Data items
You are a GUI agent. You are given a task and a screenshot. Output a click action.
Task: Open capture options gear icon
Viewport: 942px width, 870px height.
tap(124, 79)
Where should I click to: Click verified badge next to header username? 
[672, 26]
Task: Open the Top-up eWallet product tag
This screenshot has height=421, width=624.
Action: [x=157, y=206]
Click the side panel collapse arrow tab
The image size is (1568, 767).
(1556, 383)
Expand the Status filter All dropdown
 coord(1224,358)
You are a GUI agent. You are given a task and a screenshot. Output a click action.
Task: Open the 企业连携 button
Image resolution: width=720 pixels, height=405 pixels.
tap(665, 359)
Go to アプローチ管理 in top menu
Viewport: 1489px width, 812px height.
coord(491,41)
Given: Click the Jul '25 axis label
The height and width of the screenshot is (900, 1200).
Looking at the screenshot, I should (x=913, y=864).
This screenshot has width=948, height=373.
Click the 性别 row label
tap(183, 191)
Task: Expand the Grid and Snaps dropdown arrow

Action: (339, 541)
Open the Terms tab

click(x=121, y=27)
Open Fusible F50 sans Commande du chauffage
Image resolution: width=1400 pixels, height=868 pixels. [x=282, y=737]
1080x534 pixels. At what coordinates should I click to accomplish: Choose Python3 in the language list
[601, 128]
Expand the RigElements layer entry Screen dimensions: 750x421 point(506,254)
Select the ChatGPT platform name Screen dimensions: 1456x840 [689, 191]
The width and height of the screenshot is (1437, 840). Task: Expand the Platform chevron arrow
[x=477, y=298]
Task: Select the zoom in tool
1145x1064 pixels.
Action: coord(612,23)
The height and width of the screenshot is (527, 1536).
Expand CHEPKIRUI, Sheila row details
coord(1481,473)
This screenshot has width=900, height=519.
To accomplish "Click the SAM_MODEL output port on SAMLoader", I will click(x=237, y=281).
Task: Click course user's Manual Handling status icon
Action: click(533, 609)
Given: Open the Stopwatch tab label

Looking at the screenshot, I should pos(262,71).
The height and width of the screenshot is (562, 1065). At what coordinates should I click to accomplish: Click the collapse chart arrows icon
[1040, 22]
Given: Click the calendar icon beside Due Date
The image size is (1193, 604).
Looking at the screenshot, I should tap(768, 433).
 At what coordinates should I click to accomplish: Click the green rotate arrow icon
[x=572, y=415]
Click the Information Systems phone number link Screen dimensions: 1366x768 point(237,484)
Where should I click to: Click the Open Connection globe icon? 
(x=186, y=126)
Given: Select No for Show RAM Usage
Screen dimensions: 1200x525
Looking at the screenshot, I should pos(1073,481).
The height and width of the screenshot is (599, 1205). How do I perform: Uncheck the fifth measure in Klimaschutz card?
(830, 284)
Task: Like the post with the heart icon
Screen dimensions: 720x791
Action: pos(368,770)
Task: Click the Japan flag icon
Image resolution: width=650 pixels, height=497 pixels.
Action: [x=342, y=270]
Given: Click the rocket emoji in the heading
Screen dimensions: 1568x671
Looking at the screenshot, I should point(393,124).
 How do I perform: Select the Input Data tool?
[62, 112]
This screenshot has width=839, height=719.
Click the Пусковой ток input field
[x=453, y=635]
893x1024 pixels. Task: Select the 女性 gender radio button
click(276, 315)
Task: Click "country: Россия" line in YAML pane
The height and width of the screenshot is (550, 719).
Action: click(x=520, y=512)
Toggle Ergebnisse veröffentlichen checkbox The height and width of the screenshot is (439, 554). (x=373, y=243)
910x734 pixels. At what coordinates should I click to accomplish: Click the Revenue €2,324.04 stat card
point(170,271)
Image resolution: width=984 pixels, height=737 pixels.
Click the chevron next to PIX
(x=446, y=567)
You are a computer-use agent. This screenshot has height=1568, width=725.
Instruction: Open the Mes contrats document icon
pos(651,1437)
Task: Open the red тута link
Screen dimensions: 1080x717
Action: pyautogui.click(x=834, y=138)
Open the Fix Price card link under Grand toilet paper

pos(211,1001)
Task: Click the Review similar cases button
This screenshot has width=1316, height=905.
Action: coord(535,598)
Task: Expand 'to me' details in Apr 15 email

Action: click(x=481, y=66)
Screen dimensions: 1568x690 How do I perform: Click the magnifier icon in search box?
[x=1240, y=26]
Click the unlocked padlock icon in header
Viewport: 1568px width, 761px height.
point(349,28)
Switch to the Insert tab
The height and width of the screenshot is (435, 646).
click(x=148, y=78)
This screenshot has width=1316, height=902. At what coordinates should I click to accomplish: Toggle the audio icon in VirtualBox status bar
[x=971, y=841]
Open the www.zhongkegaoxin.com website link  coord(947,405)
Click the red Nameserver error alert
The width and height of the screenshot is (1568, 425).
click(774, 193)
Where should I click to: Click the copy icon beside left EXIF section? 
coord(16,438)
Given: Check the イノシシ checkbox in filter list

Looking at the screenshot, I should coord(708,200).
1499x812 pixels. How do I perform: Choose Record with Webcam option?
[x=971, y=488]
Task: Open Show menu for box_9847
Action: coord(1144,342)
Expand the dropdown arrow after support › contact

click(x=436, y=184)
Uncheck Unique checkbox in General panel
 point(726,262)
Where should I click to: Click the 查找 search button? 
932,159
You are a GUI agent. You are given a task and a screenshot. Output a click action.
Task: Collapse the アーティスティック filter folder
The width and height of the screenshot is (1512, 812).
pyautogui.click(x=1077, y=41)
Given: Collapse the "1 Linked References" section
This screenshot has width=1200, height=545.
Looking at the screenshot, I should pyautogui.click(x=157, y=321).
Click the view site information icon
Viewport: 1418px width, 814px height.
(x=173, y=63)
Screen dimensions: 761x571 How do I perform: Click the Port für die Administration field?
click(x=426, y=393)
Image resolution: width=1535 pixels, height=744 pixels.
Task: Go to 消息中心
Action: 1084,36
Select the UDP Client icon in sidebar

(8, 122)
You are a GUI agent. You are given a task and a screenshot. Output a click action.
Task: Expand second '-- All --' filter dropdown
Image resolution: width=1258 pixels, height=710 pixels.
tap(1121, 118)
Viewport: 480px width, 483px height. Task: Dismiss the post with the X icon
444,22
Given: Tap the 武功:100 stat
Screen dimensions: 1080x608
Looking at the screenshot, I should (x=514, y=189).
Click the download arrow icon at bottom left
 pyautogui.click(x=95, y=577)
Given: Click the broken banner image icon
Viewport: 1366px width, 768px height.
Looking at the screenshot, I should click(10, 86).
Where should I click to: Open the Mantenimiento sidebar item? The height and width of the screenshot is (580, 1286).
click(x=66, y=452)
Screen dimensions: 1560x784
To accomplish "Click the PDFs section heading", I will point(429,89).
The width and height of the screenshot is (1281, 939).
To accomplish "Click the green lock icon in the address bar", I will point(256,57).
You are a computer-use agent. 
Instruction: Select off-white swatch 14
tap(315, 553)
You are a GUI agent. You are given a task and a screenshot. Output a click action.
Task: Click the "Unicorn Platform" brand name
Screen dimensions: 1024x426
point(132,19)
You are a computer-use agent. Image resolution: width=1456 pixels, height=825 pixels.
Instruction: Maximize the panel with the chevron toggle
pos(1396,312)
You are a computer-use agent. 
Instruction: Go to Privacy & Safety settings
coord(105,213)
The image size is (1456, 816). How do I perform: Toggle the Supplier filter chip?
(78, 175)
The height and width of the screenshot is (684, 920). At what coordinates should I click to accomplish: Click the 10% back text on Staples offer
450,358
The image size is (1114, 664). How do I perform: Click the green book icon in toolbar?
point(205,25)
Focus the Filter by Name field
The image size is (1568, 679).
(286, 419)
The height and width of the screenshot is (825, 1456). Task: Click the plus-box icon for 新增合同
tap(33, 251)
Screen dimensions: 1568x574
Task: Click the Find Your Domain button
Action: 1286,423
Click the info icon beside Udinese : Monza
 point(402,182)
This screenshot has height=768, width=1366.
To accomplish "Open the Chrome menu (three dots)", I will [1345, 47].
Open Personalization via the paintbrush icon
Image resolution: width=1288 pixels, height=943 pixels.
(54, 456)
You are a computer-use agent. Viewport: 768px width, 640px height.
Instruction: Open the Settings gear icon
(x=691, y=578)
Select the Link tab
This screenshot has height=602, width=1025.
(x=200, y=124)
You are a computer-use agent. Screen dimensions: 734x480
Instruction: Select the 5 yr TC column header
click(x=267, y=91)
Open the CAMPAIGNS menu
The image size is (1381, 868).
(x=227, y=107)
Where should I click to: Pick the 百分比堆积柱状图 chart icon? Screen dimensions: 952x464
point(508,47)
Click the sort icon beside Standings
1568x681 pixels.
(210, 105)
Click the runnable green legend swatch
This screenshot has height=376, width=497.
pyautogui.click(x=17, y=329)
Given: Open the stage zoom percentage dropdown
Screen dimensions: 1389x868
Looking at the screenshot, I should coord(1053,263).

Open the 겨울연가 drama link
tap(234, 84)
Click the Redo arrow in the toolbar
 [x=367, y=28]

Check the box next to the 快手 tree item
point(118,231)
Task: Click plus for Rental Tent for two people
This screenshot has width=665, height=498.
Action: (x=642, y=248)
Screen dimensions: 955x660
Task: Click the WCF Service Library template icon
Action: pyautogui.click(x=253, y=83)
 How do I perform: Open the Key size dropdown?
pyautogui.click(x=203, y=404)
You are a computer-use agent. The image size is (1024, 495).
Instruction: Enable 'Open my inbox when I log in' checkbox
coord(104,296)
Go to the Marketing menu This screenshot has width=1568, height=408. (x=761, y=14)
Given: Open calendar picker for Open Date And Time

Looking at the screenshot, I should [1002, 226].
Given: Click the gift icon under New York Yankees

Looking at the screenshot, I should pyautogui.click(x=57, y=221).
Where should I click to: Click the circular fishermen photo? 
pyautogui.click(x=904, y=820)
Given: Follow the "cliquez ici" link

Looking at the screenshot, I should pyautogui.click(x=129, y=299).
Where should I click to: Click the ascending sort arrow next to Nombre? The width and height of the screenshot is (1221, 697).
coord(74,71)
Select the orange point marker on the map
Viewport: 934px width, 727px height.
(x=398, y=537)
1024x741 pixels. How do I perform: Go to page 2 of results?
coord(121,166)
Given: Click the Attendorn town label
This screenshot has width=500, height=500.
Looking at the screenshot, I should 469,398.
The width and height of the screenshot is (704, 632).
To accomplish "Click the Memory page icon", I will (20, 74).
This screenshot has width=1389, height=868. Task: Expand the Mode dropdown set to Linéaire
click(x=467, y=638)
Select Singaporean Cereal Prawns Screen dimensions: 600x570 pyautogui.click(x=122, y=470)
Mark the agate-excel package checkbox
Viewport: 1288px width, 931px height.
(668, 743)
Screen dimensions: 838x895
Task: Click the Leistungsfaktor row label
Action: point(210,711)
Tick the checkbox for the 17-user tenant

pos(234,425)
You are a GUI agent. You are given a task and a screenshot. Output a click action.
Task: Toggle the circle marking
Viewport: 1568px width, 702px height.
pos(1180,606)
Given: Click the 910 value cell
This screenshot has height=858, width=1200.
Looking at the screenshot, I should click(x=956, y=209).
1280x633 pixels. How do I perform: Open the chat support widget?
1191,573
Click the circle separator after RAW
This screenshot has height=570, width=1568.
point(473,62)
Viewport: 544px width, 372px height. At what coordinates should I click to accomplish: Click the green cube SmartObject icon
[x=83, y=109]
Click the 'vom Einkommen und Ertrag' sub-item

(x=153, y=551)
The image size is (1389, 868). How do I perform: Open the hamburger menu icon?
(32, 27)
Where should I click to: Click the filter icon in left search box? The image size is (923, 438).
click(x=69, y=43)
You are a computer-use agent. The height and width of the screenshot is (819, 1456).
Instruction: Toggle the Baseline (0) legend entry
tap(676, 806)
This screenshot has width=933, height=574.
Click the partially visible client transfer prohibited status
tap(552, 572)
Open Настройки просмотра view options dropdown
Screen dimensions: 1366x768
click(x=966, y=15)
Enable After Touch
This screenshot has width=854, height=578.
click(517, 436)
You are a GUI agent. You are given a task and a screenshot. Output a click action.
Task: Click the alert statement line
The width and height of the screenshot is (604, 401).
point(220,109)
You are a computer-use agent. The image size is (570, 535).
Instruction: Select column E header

* Goal of the exercise *
Copy the rows exactly, from the first row through the line containing "Expand the RigElements", with that line included.

* Full answer *
You are a GUI agent. You are given a task and a screenshot. Output a click action.
Task: Open capture options gear icon
Viewport: 942px width, 870px height.
tap(124, 79)
Where should I click to: Click verified badge next to header username? 
[672, 26]
Task: Open the Top-up eWallet product tag
This screenshot has height=421, width=624.
Action: [x=157, y=206]
Click the side panel collapse arrow tab
The image size is (1568, 767).
(1556, 383)
Expand the Status filter All dropdown
 coord(1224,358)
You are a GUI agent. You are given a task and a screenshot. Output a click action.
Task: Open the 企业连携 button
Image resolution: width=720 pixels, height=405 pixels.
tap(665, 359)
Go to アプローチ管理 in top menu
Viewport: 1489px width, 812px height.
coord(491,41)
Given: Click the Jul '25 axis label
The height and width of the screenshot is (900, 1200).
Looking at the screenshot, I should (x=913, y=864).
This screenshot has width=948, height=373.
Click the 性别 row label
tap(183, 191)
Task: Expand the Grid and Snaps dropdown arrow

Action: (339, 541)
Open the Terms tab

click(x=121, y=27)
Open Fusible F50 sans Commande du chauffage
Image resolution: width=1400 pixels, height=868 pixels. [x=282, y=737]
1080x534 pixels. At what coordinates should I click to accomplish: Choose Python3 in the language list
[601, 128]
Expand the RigElements layer entry Screen dimensions: 750x421 point(506,254)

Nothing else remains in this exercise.